Friday, March 28, 2014
encouragement
Earlier this week, Cody told me something that I needed to hear, but didn't realize it at the time. In casual conversation, I was talking about how I sometimes go out of my way to ensure that I do not disrupt the lives of my children. He waited until I paused for a breath, then said, "Let me say one thing... You don't have anything to make up for. You are present, you are always here for your kids. You're a fantastic mom, you are doing a great job." Whoa. I fought back tears as I thanked him, and I believe at that moment, the conversation was interrupted by one of the kids, asking for a snack or to go play outside.

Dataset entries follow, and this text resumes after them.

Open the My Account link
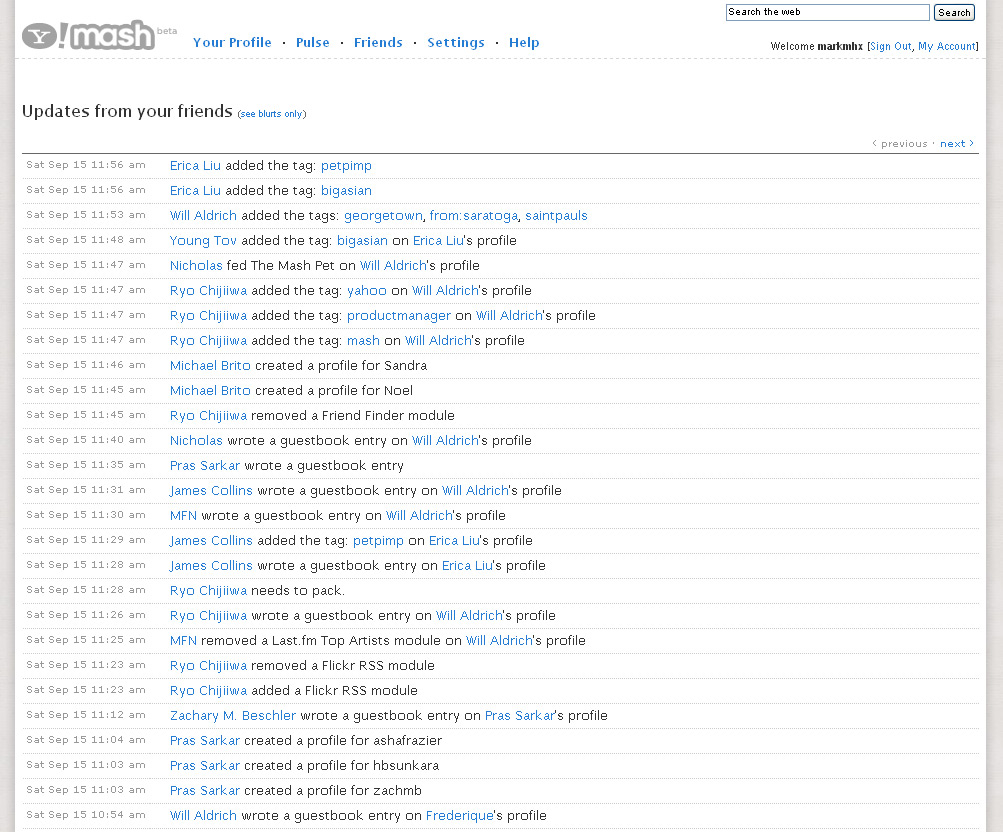This screenshot has width=1003, height=832. [946, 47]
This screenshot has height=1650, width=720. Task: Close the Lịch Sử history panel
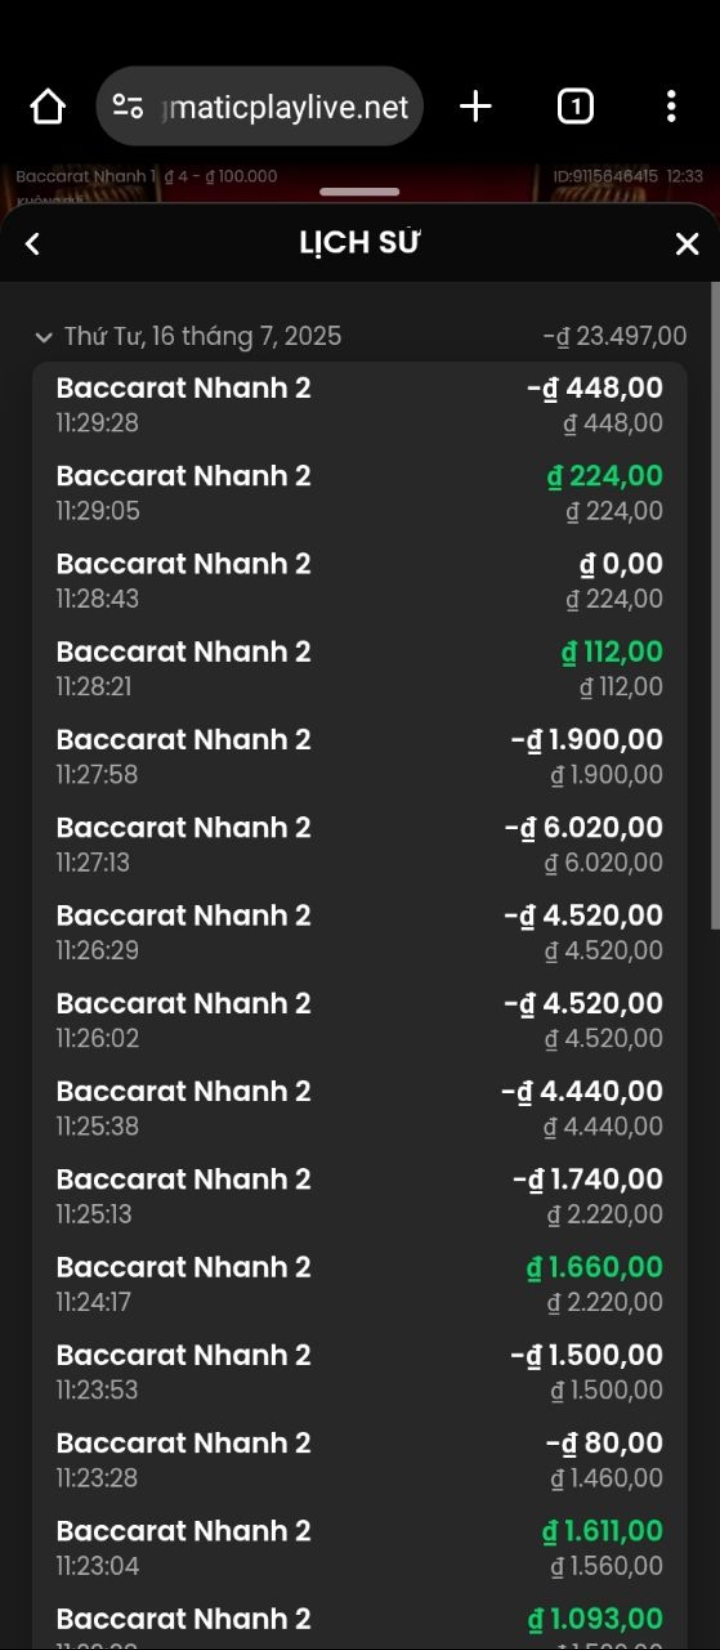click(687, 244)
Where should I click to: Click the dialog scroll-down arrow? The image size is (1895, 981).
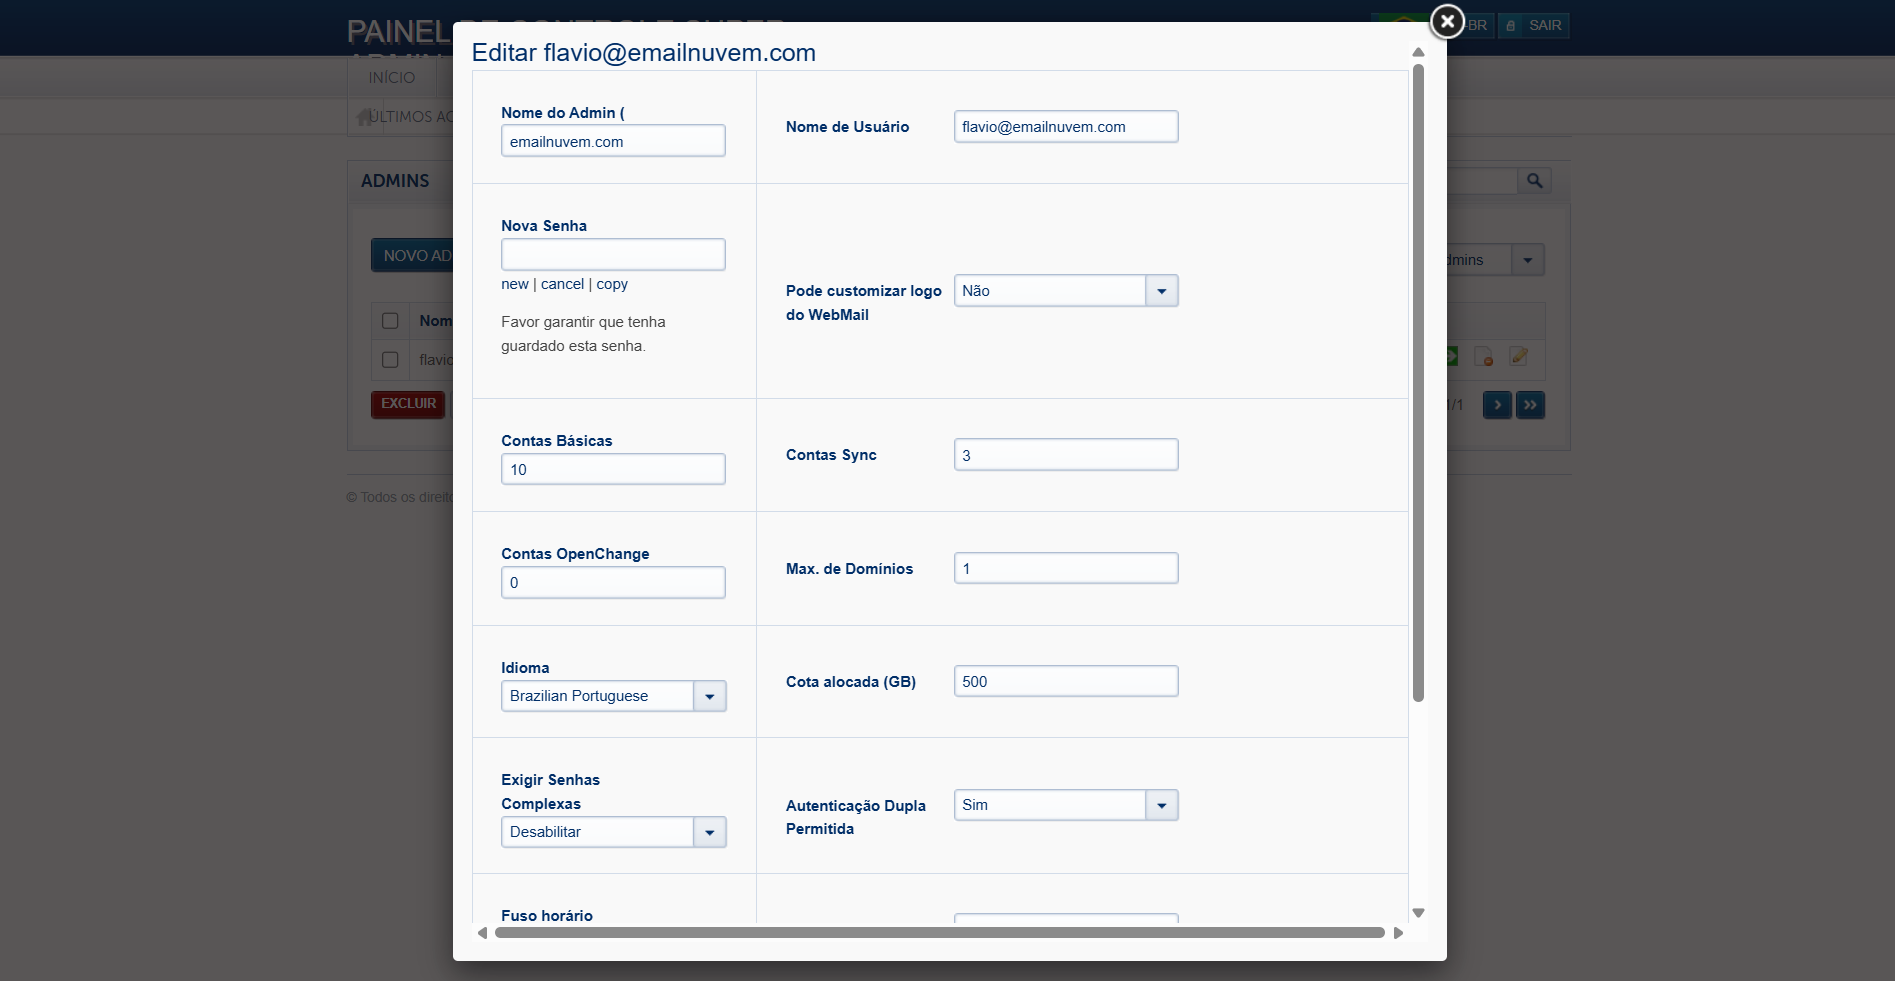(x=1418, y=913)
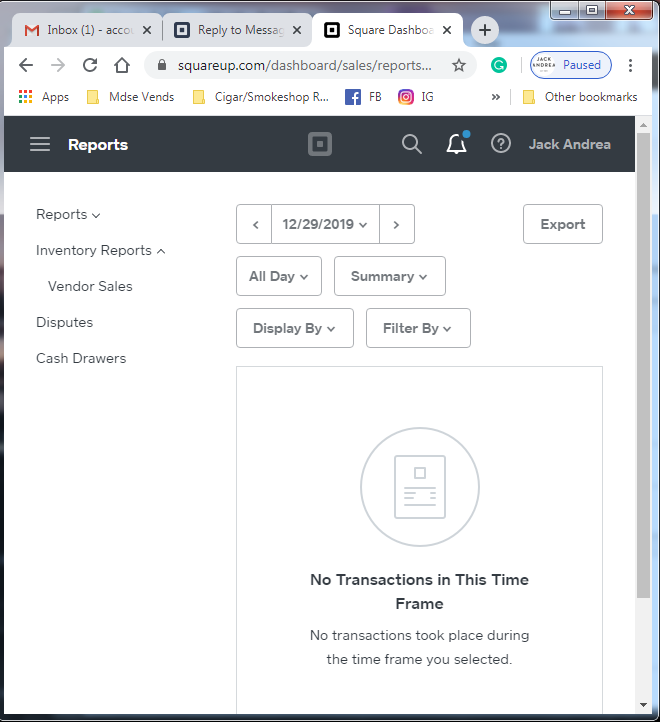Switch to the Inbox Gmail tab
The width and height of the screenshot is (660, 722).
pyautogui.click(x=83, y=30)
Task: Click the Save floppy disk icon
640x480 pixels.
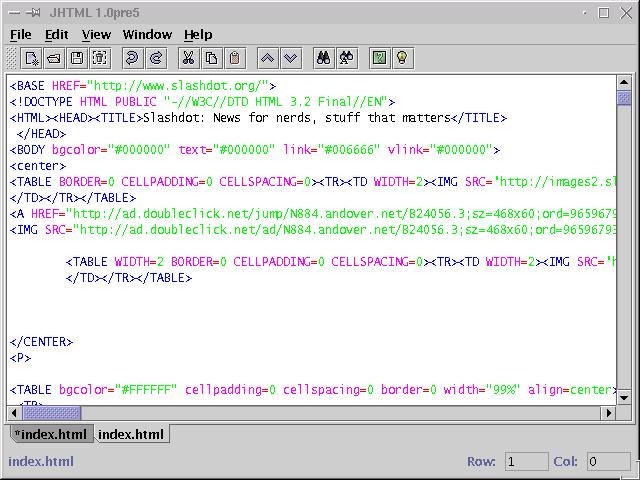Action: click(76, 58)
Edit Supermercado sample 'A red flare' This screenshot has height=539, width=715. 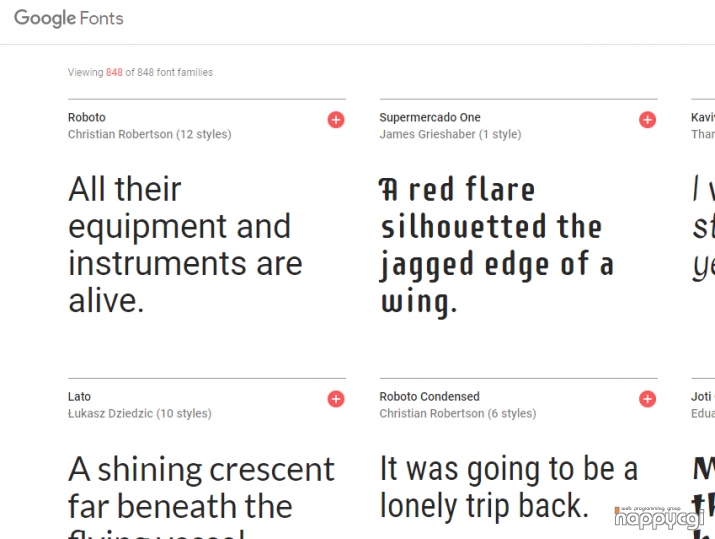(497, 246)
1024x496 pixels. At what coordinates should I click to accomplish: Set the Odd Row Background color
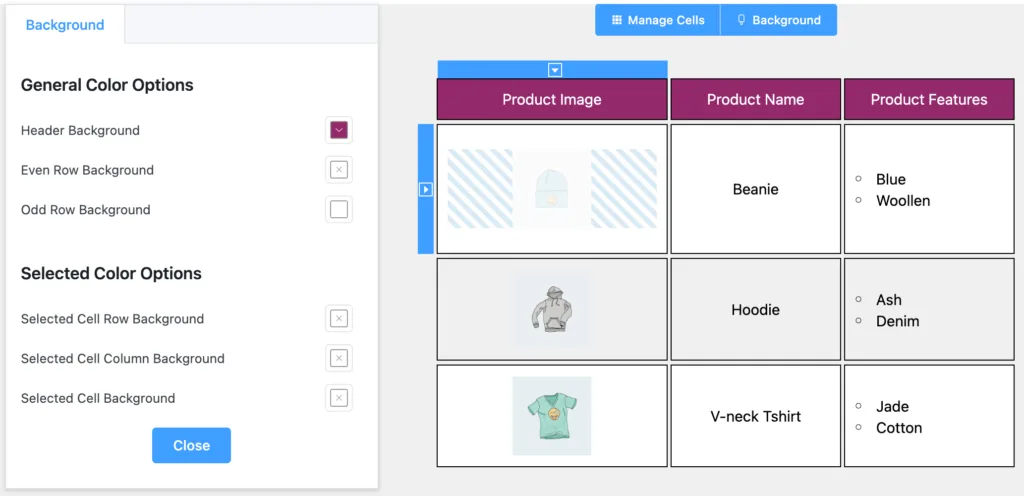[x=339, y=209]
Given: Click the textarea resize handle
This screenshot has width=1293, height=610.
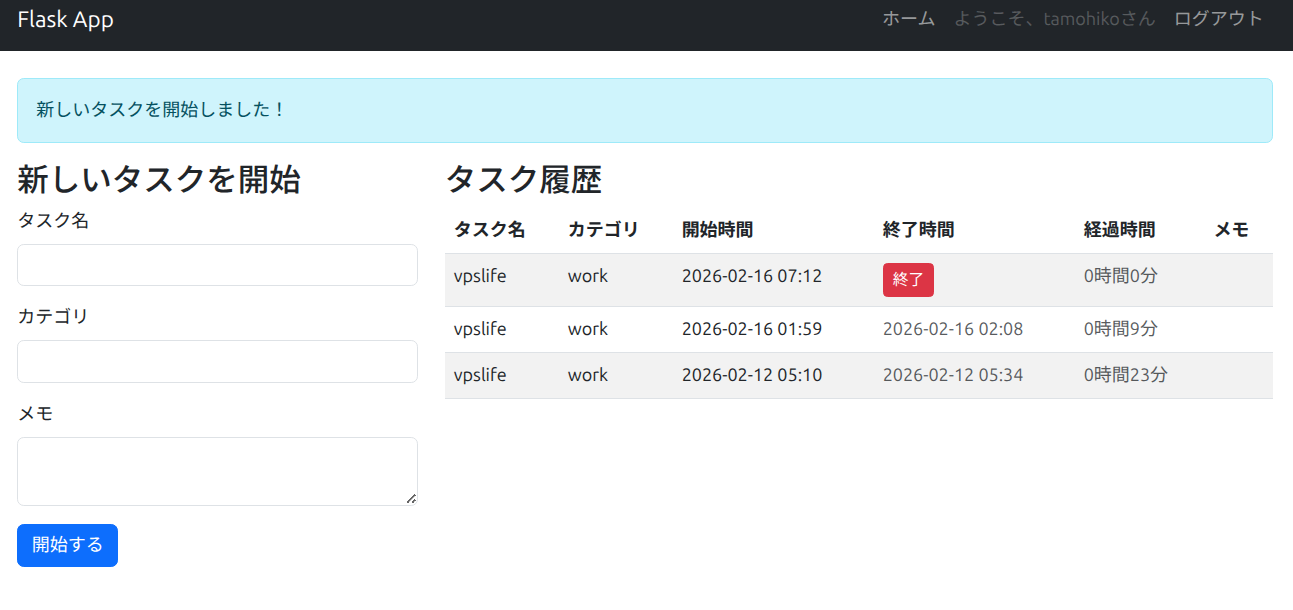Looking at the screenshot, I should [410, 498].
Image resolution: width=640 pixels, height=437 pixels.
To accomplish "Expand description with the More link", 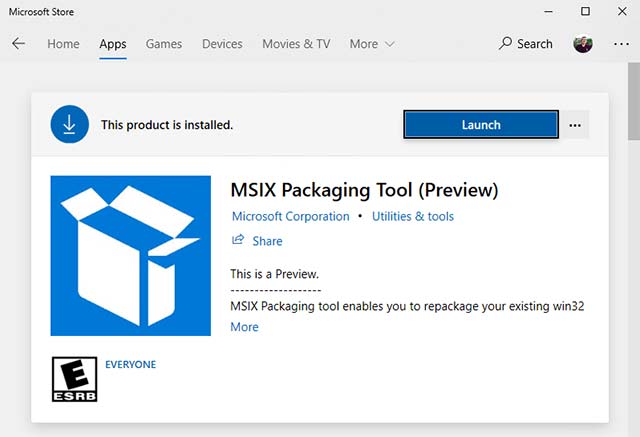I will point(244,327).
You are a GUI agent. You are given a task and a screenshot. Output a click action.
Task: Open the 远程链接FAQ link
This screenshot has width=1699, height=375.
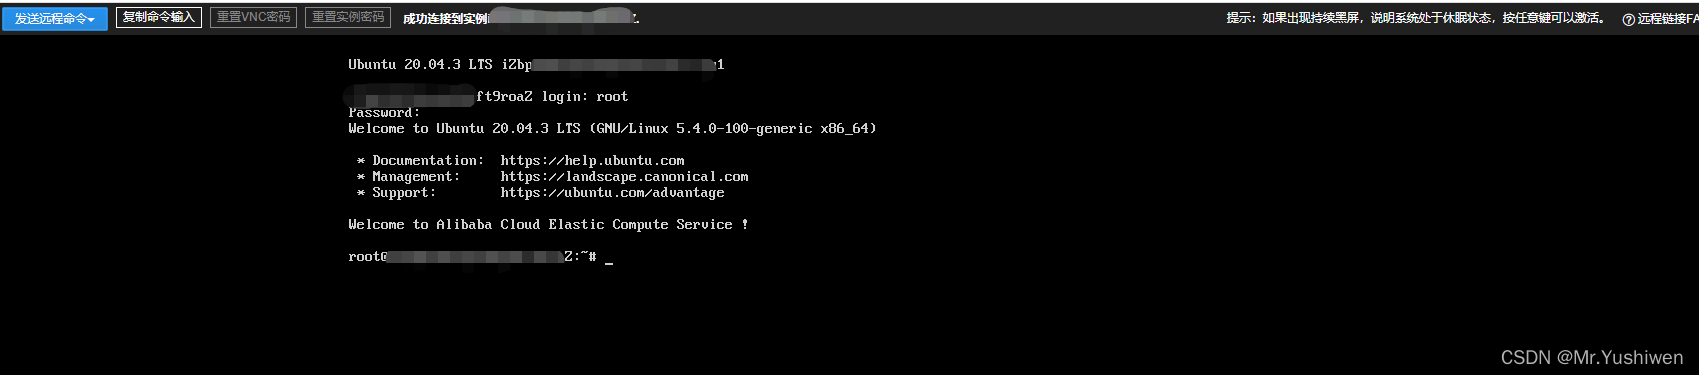pos(1667,19)
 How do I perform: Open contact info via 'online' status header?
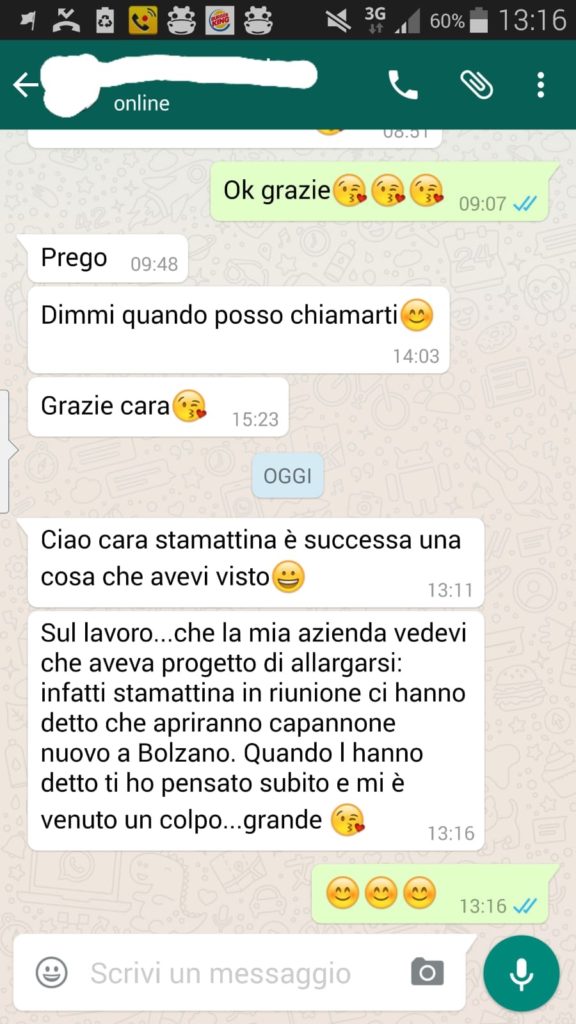pos(141,103)
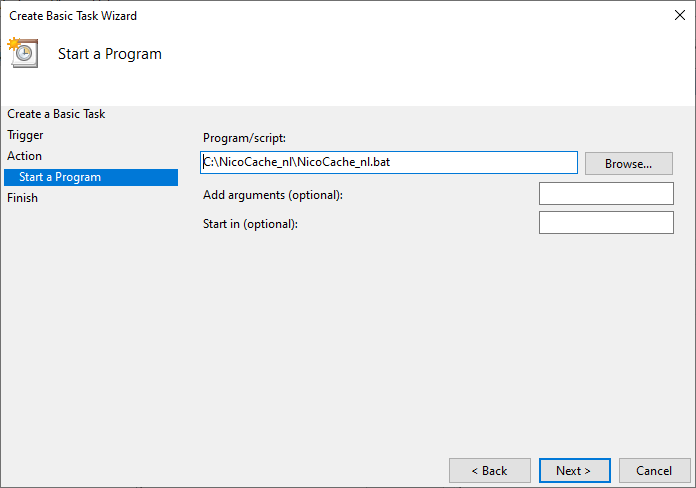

His words have been encouragement for me this week. My most important job right now is being a mom. Sure, I need the other jobs for income (and sanity, I cannot stay at home all the time) but my most important title is this phase of my life is "Mommy." Those powerful words came from a man that sees me with my kids each day: the good, the bad, the screaming--(sometimes coming from the kids, sometimes I am the one acting like a lunatic). They came from a man that does not lie to me, even to protect my feelings. They came from the right person, at exactly the right moment.
I am a firm believer in encouragement. When they are honest, sincere, and from the heart, positive words can be worth more than any material gift one could ever possible give or receive. Each day since that conversation, I have reminded myself that I am doing a good job. My kids are loved and safe. They have happy lives, and a huge family that loves them to pieces. I can only speak for myself, but I often question and wonder whether I am doing this whole parenting thing to the best of my ability. While it is easy to get sucked into, I try not to get caught up on competing with other moms or worrying about what other moms are doing.
Not long ago, I overheard a mom at Laica's gymnastics class. I don't recall the entire sentence, but what stuck out was this, "and then we had some all-natural fruit snacks...". I just wanted to pat that woman on the back (she appears to be about my age, with an elementary school-age daughter, an energetic toddler, and a new baby--talk about work!) and tell her that it was okay to give her child fruit snacks. Why does it have to be qualified with "all natural"? Why do we feel the need to make sure others know what a good mother we are?
I do not have the answers to these questions, all I can do is control my own words and actions. I could not care any less about what type of food you feed your kid, and want to know why? Because, it is your child, not mine. Unless you are planning on coming over and cooking dinner (please, do!) for my family, I really should have no concern with what your kid eats.
I feel that, as parents, we all have our work cut out for us. We should not make it more difficult for someone else to do their job by making them feel inadequate. Is your child happy? Does your child think that you are the best? I bet so. You are enough, don't forget it.